I am currently reading Petér Nadás' 'Fire and Knowledge.' It is a mixture of short stories, essays, reportage, and miscellany. Nadás is a Hungarian writer. I don't remember where I heard of him, but I can assume that I read in the NYRB a review of one or the other of his works. I am sure of it. It might be the London Review, but I see those two as a trick-sided coin. Either way, I enjoy the fiction more than the non-fiction, which is rare for me. The stories are all told from the point of view of a younger person in 1960s or 1970s communist Hungary. There are subtle little bits here and there where something catches your attention as being radically alien to you; you follow the little flash of light down the path and a giant wrecking ball smashes into you. For a laugh. You get caught trying to sympathize or, worse, understand and identify with the people in the stories. You get smashed because you can't understand any of it as a lazy, unthinking, spoiled-brat American. And I think highly of Nadás for employing that technique.
I just finished a collection of stories by Roberto Bolaño. He was Chilean, but he lived all over the Spanish-speaking world until he died several years ago. A lot of the stories took place in and around Barcelona in the mid- to late-1970s. Which made me stop and think; they speak Catalan in Barcelona and isn't it weird that so many Latin American writers fled dictatorships in their homelands to go to a place where the memories of a Dictator were as fresh as raw milk and cowshit on your boots? Either way. Brilliant. It has sparked and fueled a rising interest within me to read more and more Spanish-speaking writers.
Some time ago, I encountered some poems by Borges. They were in the original Spanish, but, with the remnants of my extremely rudimentary Spanish from school, I was able to slightly discern what the poem was saying. This excited me and I have since been reading more and more stories and poems by Spanish writers. I have ordered bilingual editions of Rubén Darío and Cesar Valléjo. I have ordered two more books by Bolaño. I have some Neruda and my Borges. I am going to try and make some sense. I like the idea of it. This is the first time that I have actually appreciated that I learned Spanish in school (and college) instead of French. I still would have loved to have learned French, of course, but now I appreciate the richness of Spanish. Like Lorca and Neruda. We shall see.
Another topic itching at my brain has been the Iroquois Indians. The Haudenosaunee. People of the Long-house. They of the Five Nations. They were the original inhabitants of my home region and more and more, day after day, my fascination with their culture and history grows. I have been searching for an Iroquois-English Dictionary, but, remarkably, there do not seem to be any that are easily found or accessed. Not too shocking. Academia in this country only seems interested in the Native Peoples after they've been dead for a couple hundred years; then it is only their bones and pottery with which they want to deal. I did manage to find an Ethnobotanical study of the Iroquois, so that is a start. From the ground up, it seems, will have to be the direction I travel in this respect.

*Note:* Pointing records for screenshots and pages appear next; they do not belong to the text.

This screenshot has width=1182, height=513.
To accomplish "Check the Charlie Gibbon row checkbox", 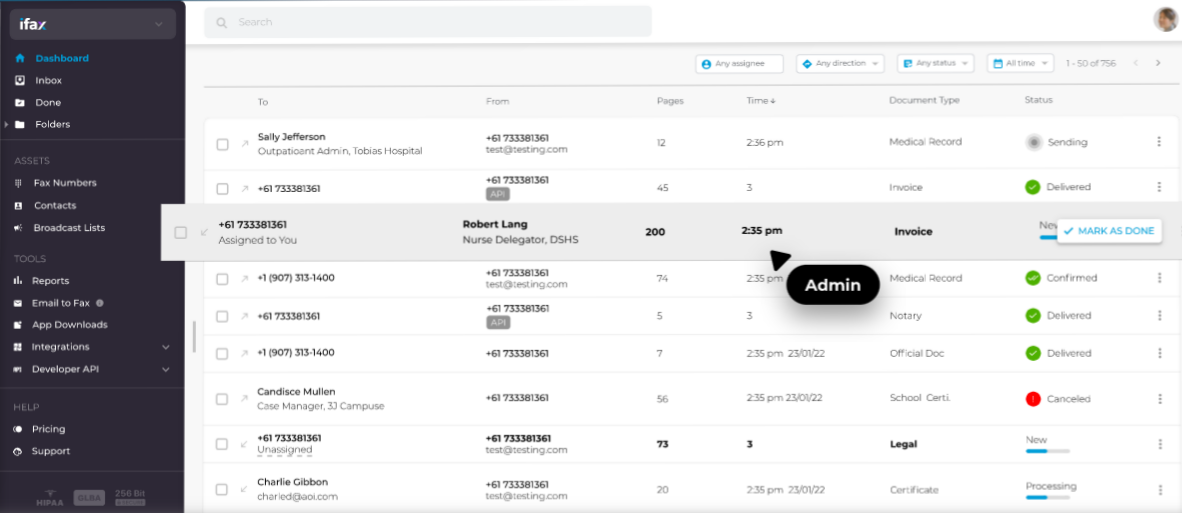I will [x=222, y=490].
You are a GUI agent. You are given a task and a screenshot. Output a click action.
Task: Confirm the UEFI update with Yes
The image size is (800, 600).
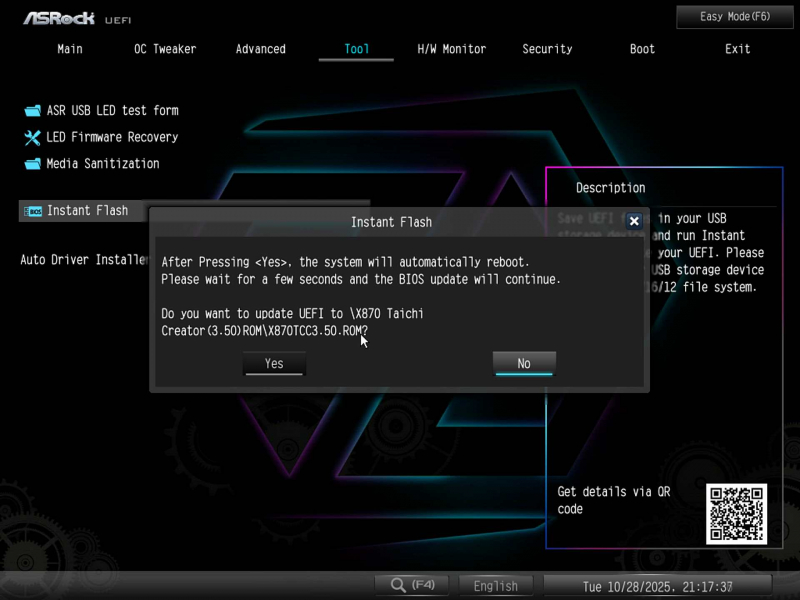274,364
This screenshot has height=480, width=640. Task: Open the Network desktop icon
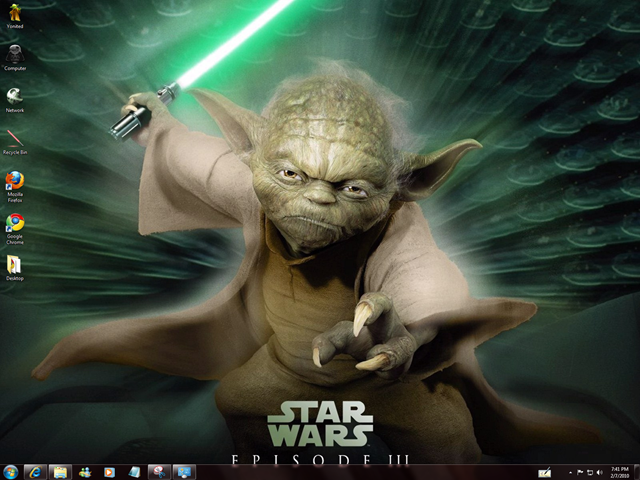coord(14,96)
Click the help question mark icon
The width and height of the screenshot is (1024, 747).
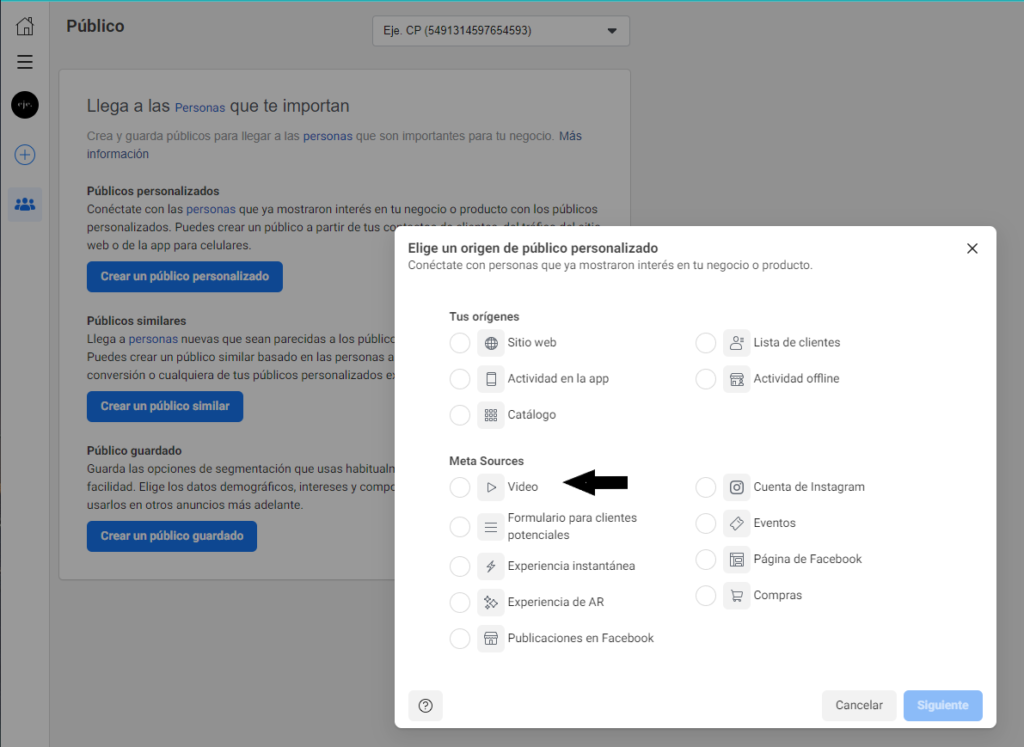[x=425, y=705]
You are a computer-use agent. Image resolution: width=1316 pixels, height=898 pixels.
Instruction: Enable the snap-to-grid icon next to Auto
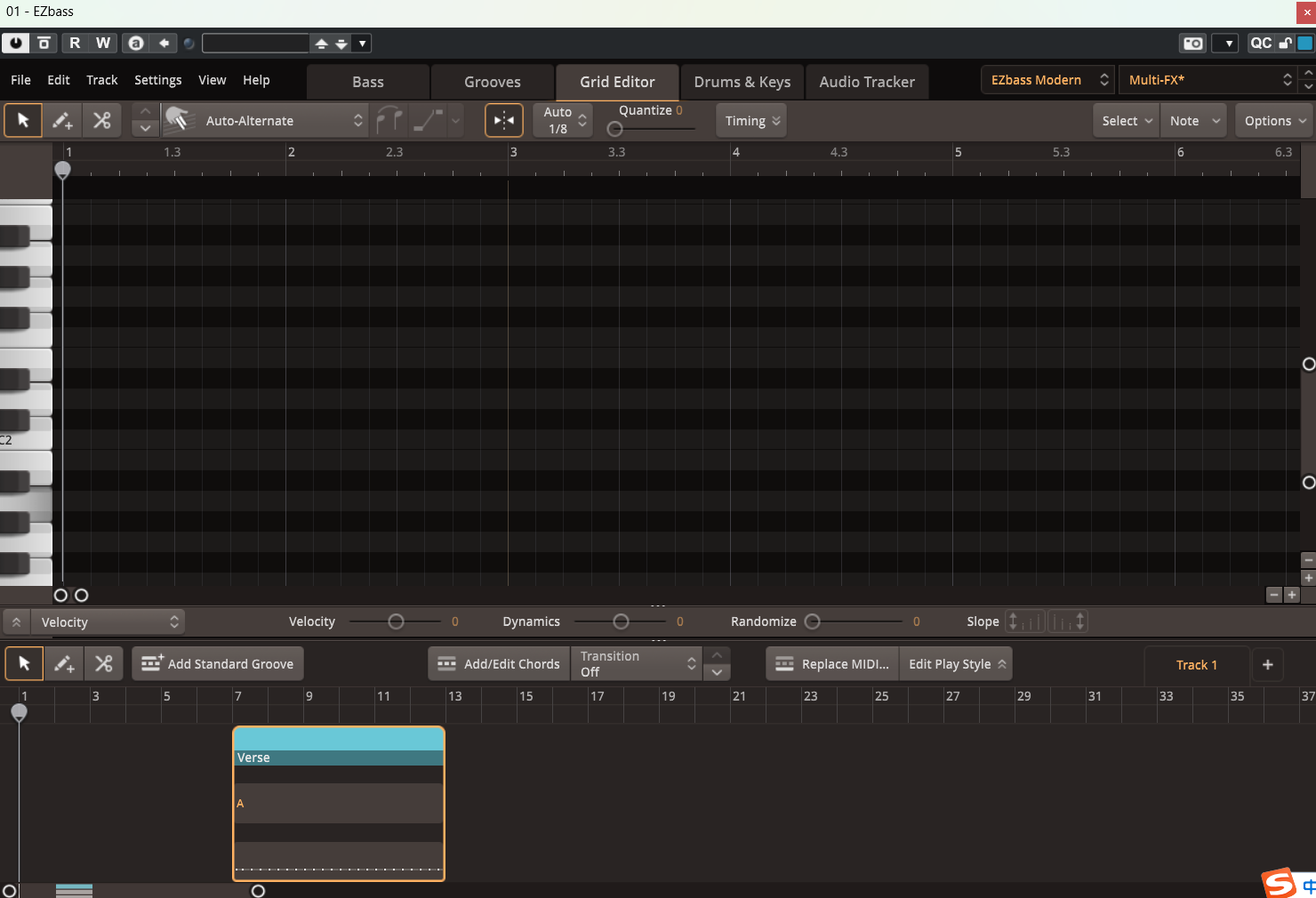503,120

The Nation that lived here where I currently live was the Seneca Nation. They were the largest, I believe, of the Five Nations. They built villages and maintained large tracts of cultivated fields. Their hunting grounds stretched from Vermont to the Ohio River Valley and down into Maryland. They had songs and poetry. They now maintain a couple casinos and fight to protect their tax-free cigarette sales from the greedy bureaucratic claws of New York State. But the history and culture of the Seneca is as great as any peoples on Earth. Perhaps even in this Cosmos? I don't know. I cannot speak to that. I really shouldn't speak anymore about it until I am properly informed so as to not appear to be so ignorant.
Does anyone even read this? Hahaha.
I am basically writing this to stave off the real feelings that are welling up in my bowels. Probably because of the anonymity that this provides. And because nobody is reading this anyway. It makes it easy. Sublimate. Absorb. Release waste bi-product as gas. Move on to next adventure. Move on, again and again.